WHAT TO PRODUCE
Quote all entries in full, exactly.

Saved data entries
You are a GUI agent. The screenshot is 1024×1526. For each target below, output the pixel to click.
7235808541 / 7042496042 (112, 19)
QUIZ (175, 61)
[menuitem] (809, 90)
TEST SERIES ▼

ANSWER TO THE EXERCISE
You are a GUI agent. The screenshot is 1024×1526. For each target below, output the pixel to click.
7235808541 / 7042496042 (112, 19)
QUIZ (175, 61)
[menuitem] (809, 90)
TEST SERIES ▼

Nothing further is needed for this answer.